- _Task item_:
The following data has a line with "Screen dimensions: 756x546" and a line with "Switch to details list view layout icon". Write out exactly those lines and all the lines between them.

*** Records to use Section Begins ***

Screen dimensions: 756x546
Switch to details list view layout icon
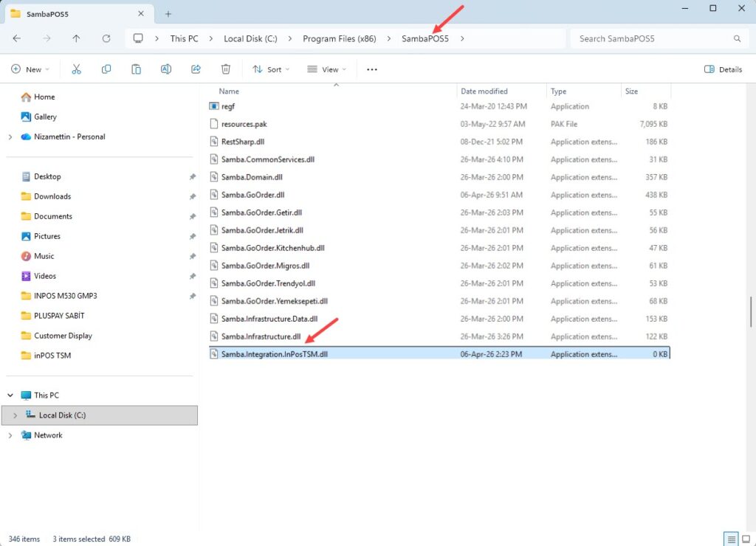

*** Records to use Section Ends ***
*** Records to use Section Begins ***

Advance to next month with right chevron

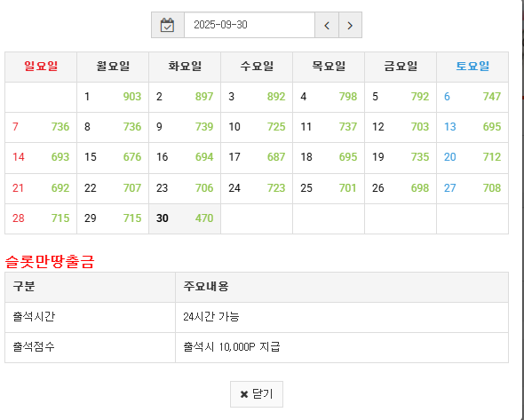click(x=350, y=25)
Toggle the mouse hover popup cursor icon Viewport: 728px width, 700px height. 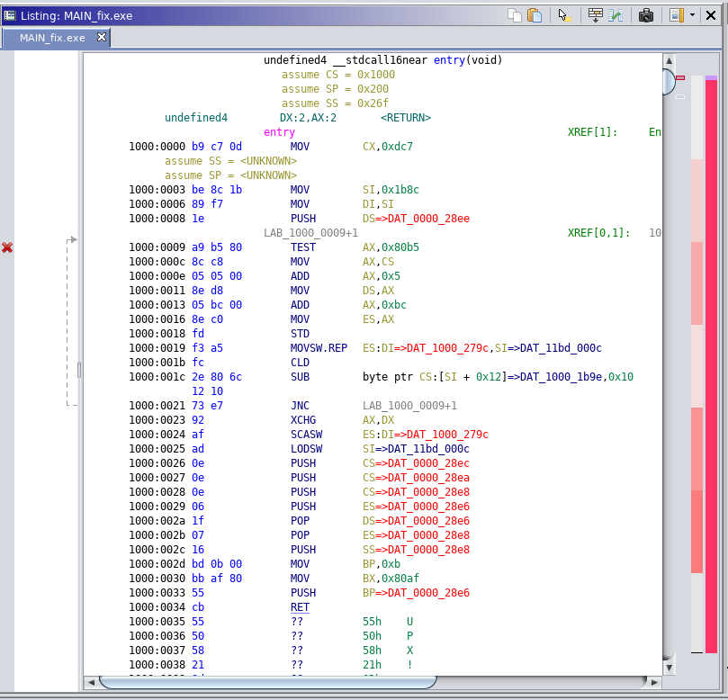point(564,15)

*** Records to use Section Ends ***

- _Reply to the exercise_:
Screen dimensions: 756x546
Switch to details list view layout icon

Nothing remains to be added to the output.